- **What the exercise asks**
From the passage on the Torres Strait Islander Flag, reproduce the part that opens with "The Torres Strait Islander Flag is" and closes with "in June 1992.", substituting "contest" for "competition".

- **Passage provided**

[start]

The Torres Strait Islander Flag is an official flag of Australia, and is the flag that represents Torres Strait Islander people. It was designed in 1992 by Bernard Namok. It won a local competition held by the Islands Coordinating Council, and was recognised by the Aboriginal and Torres Strait Islander Commission in June 1992.

Status 
The Government of Australia granted it Flag of Australia status, under the Flags Act 1953 (Cth), by proclamation on 14 July 1995.

Due to an "administrative oversight", the 1995 proclamation was not lodged so that it would continue in force indefinitely;  hence it automatically expired on 1 January 2008. It was therefore almost identically replaced, on 25 January 2008, with effect as from 1 January.

In the 2008 proclamation, the flag "is recognised as the flag of the Torres Strait Islander people of Australia and a flag of significance to the Australian nation generally" and appointed "to be the flag of the Torres Strait Islander people of Australia and to be known as the Torres Strait Islander Flag".  The design is reproduced in Schedule 1 and described in Schedule 2.

[end]

(Stored items from a collection)
[start]

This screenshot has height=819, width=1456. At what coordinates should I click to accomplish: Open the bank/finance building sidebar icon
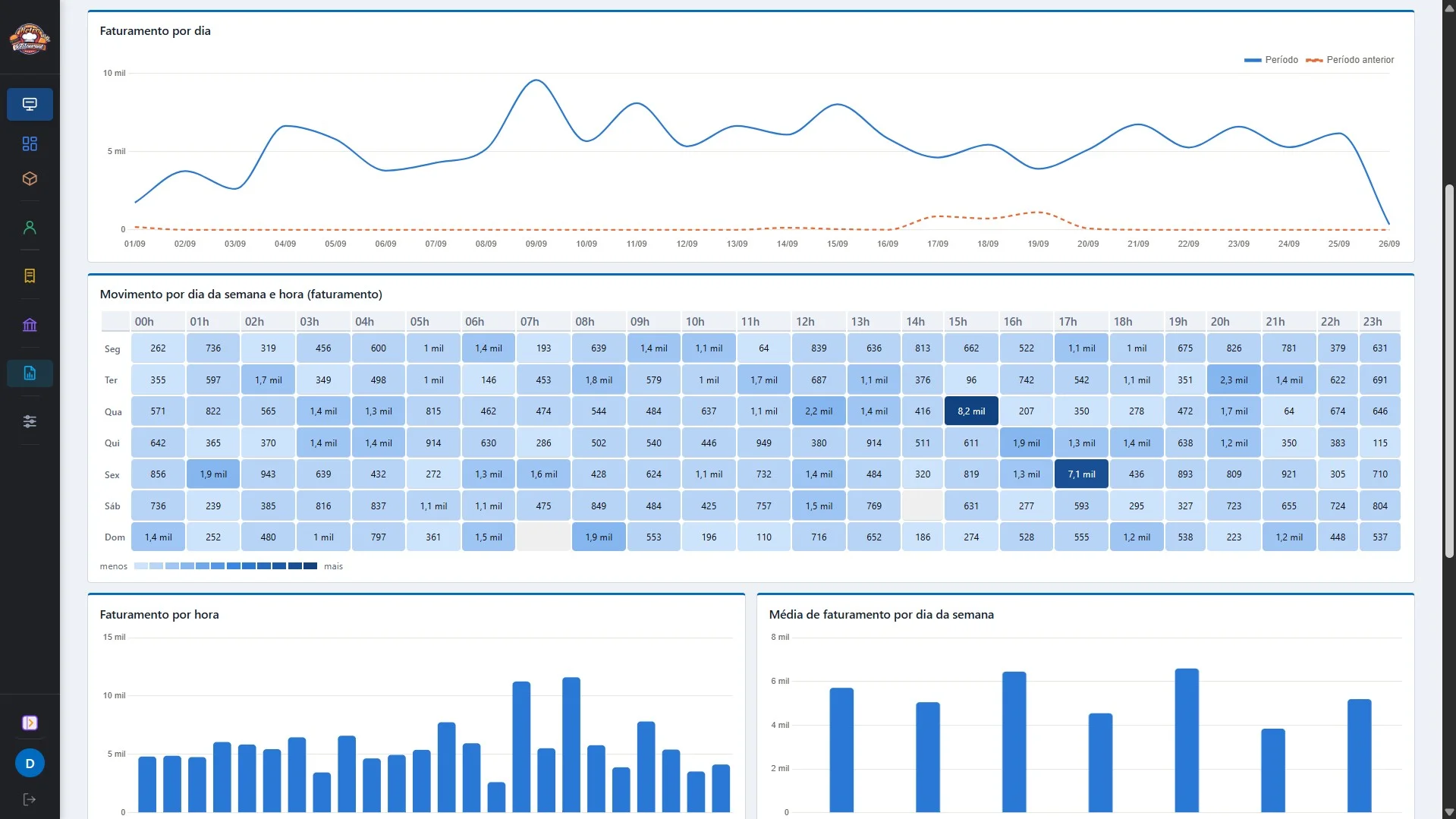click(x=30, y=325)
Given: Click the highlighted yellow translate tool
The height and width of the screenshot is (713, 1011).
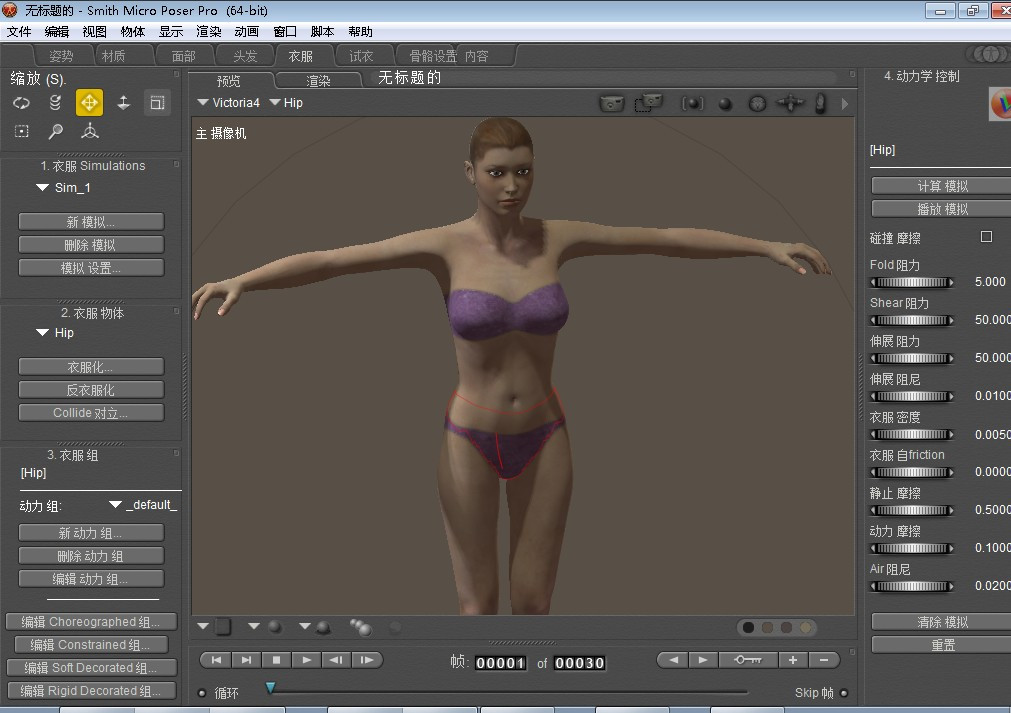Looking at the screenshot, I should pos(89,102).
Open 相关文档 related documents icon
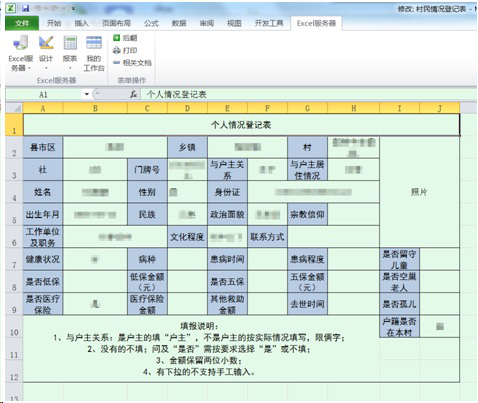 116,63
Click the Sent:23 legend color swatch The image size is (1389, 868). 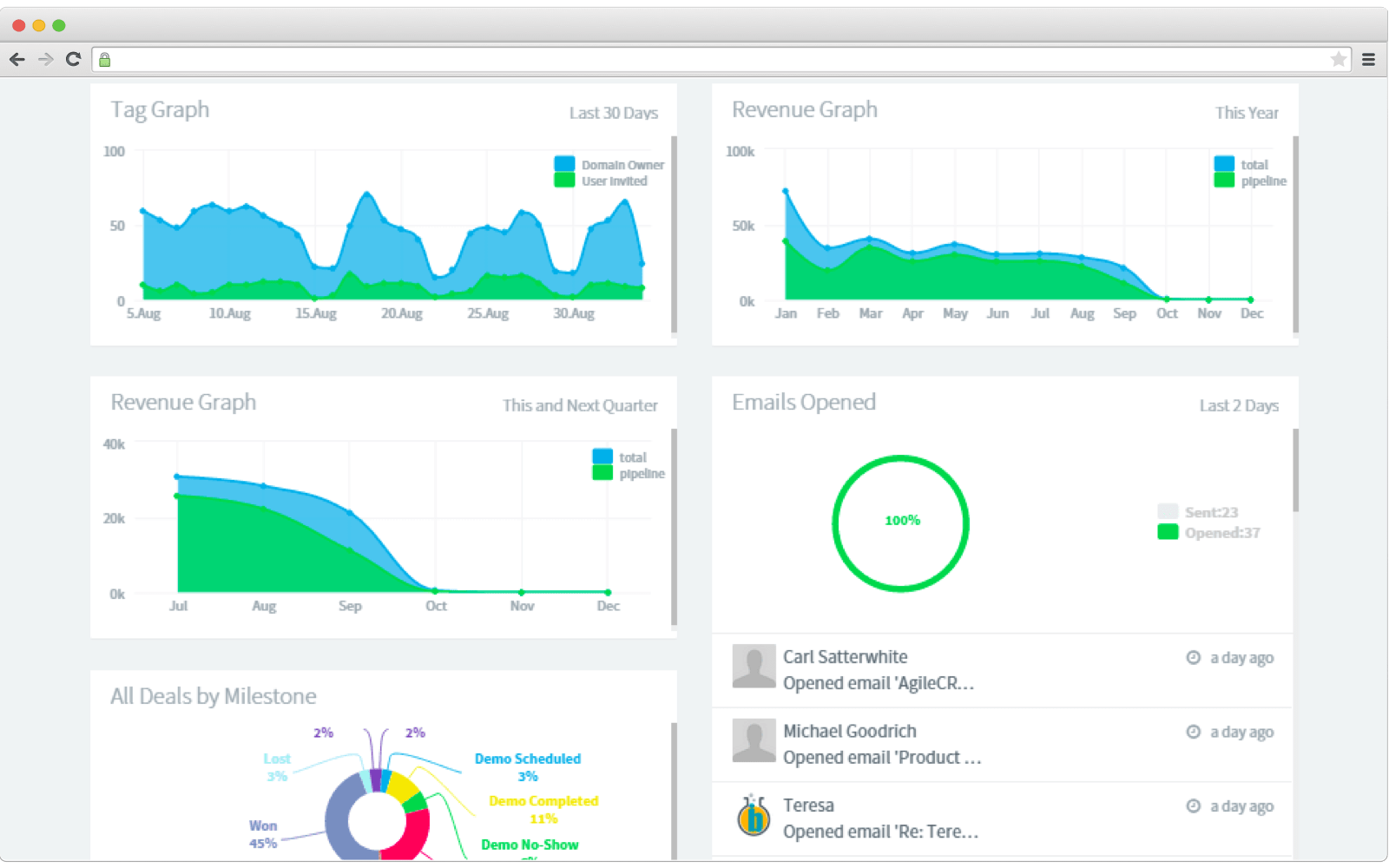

[end]
[start]

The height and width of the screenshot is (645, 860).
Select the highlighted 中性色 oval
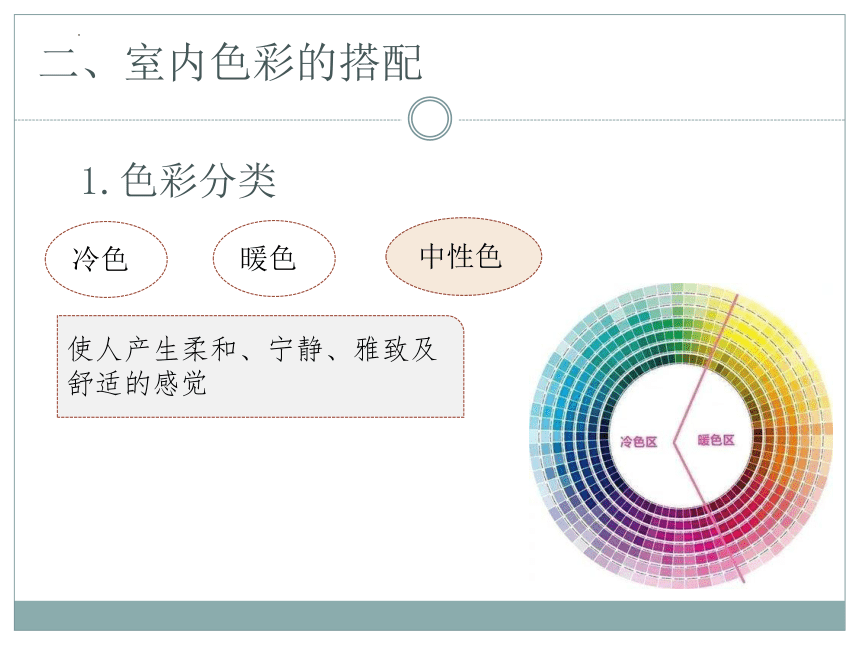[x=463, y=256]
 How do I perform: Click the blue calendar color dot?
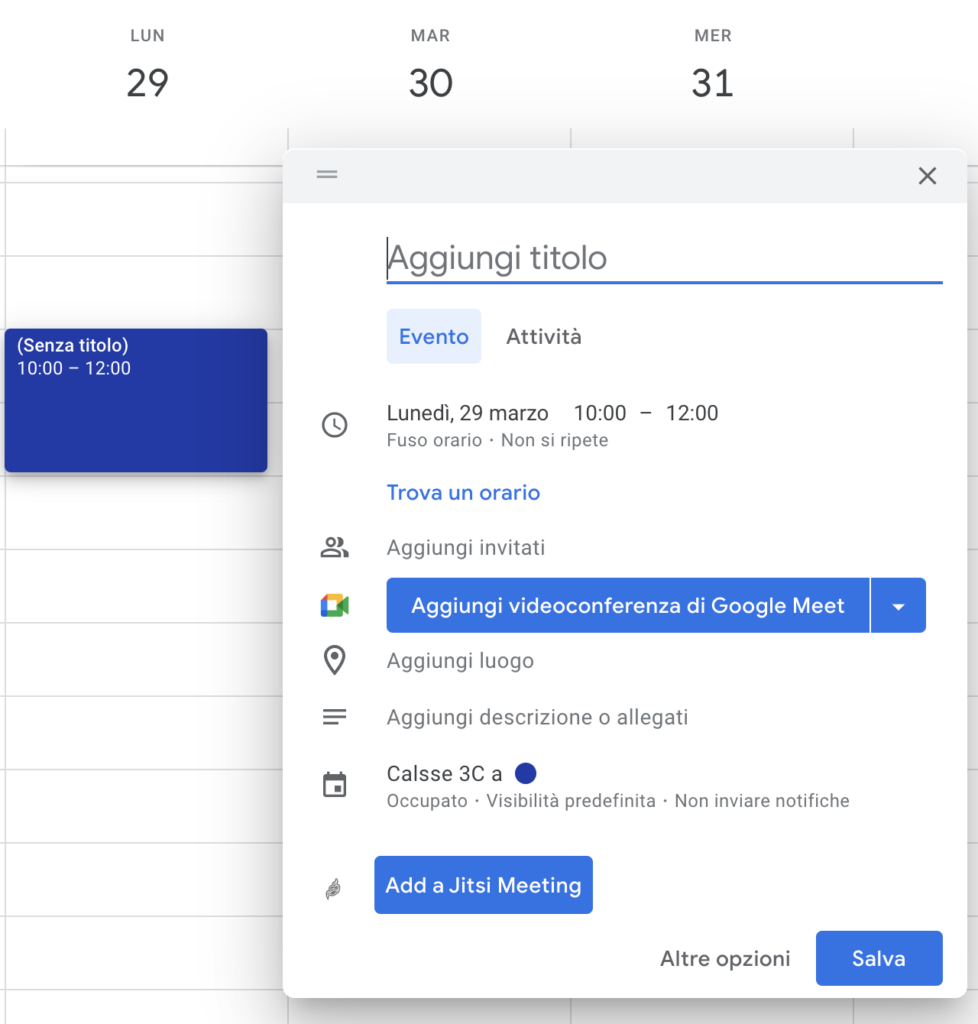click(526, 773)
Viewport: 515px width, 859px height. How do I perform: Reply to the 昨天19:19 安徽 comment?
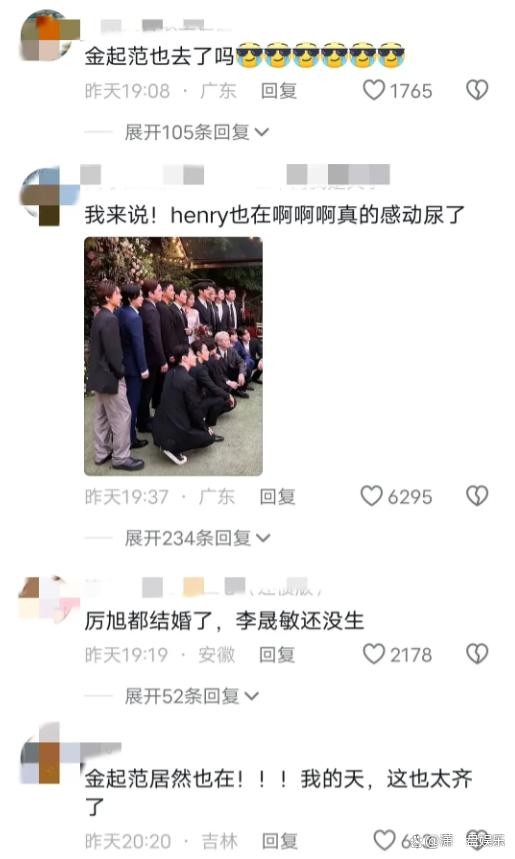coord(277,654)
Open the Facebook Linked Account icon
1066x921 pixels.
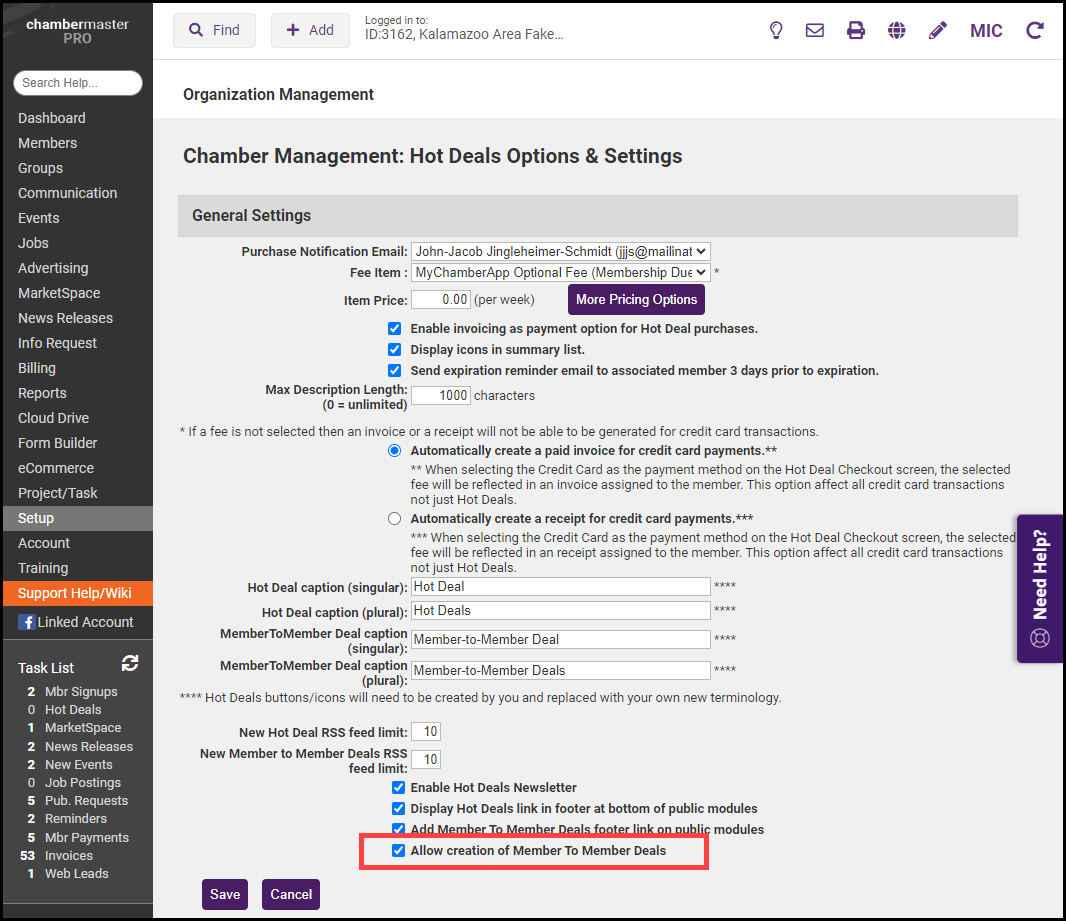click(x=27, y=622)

[end]

- **Exercise response**
The Torres Strait Islander Flag is an official flag of Australia, and is the flag that represents Torres Strait Islander people. It was designed in 1992 by Bernard Namok. It won a local contest held by the Islands Coordinating Council, and was recognised by the Aboriginal and Torres Strait Islander Commission in June 1992.